If g (x) = x/e^x find g^ (n) (x)

This equation is a very short question that has a very long answer,

Let me show you how to get the answer,

g (x) = x/e^x

One thing you can do is find the first few derivatives, and then you can validate the solution by induction.

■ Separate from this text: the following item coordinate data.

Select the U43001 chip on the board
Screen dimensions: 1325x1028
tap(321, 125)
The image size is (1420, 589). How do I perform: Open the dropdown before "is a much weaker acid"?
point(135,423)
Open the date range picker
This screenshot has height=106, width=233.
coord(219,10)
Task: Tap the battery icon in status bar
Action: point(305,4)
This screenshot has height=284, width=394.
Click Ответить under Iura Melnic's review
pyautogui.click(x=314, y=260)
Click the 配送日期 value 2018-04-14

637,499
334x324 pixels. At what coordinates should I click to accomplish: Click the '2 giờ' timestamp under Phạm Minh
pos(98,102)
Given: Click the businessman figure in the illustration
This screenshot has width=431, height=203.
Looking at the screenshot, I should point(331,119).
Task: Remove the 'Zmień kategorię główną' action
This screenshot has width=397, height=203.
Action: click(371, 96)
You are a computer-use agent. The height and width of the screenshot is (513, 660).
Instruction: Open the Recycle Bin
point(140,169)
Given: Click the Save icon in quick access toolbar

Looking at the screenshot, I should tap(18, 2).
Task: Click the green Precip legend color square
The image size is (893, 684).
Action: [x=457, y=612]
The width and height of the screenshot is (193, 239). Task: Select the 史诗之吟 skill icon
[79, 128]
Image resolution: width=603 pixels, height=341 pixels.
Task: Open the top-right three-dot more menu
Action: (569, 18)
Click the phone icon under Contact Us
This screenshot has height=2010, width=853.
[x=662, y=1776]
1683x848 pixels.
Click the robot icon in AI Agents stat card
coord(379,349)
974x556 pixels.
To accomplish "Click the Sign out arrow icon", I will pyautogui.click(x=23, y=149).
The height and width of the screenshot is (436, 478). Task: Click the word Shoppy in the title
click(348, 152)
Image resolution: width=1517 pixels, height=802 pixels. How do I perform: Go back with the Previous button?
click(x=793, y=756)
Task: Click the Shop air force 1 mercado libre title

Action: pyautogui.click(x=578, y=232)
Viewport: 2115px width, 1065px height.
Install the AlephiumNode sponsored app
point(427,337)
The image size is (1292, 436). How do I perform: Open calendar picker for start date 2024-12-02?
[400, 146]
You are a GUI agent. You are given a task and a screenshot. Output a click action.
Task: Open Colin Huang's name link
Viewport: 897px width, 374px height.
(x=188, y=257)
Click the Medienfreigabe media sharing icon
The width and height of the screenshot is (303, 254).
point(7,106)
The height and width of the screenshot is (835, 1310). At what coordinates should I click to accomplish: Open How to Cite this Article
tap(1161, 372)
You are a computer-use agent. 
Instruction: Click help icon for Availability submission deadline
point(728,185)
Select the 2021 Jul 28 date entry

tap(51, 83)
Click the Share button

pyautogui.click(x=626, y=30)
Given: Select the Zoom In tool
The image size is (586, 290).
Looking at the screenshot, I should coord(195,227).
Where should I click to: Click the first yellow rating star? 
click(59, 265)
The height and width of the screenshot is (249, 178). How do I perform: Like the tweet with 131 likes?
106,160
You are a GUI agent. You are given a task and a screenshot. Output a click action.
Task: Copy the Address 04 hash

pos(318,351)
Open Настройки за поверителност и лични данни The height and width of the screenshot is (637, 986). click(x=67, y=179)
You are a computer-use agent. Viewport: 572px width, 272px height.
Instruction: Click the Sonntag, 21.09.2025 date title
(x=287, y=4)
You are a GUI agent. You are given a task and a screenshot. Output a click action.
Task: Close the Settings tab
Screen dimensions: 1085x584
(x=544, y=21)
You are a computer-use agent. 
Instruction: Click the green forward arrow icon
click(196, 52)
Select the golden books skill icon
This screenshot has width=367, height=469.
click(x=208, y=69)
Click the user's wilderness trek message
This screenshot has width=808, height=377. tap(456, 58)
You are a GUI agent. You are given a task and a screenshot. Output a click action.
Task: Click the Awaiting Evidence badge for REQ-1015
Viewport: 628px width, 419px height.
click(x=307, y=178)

g' (x) = [ (1) e^x - x (e^x) ] / (e^x) ^2

= [e^x - xe^x] / [e^x]^2

= (e^x) (1 - x) / (e^x) ^2

= (1 - x) / e^x

g'' (x) = [ (-1) (e^x) - (1 - x) (e^x) ] / (e^x) ^2

= [ - e^x - e^x + x e^x ] / (e^x) ^2

= [ - 2e^x + x e^x ] / (e^x) ^2

= (e^x) (-2 + x) / (e^x) ^2

= (-2 + x) / (e^x)

= (-1) (2 - x) / e^x

g''' (x) = [ (1) (e^x) - (-2 + x) (e^x) ] / (e^x) ^2

g''' (x) = [ e^x - (-2e^x + x e^x) ] / (e^x) ^2

g''' (x) = [ e^x + 2e^x - x e^x ] / (e^x) ^2

g''' (x) = [ 3e^x - x e^x ] / (e^x) ^2

g''' (x) = (e^x) (3 - x) / (e^x) ^2

g''' (x) = (3 - x) / e^x

By inspection, it appears the pattern is

g^ (n) (x) = (-1) ^ (n - 1) (n - x) / e^x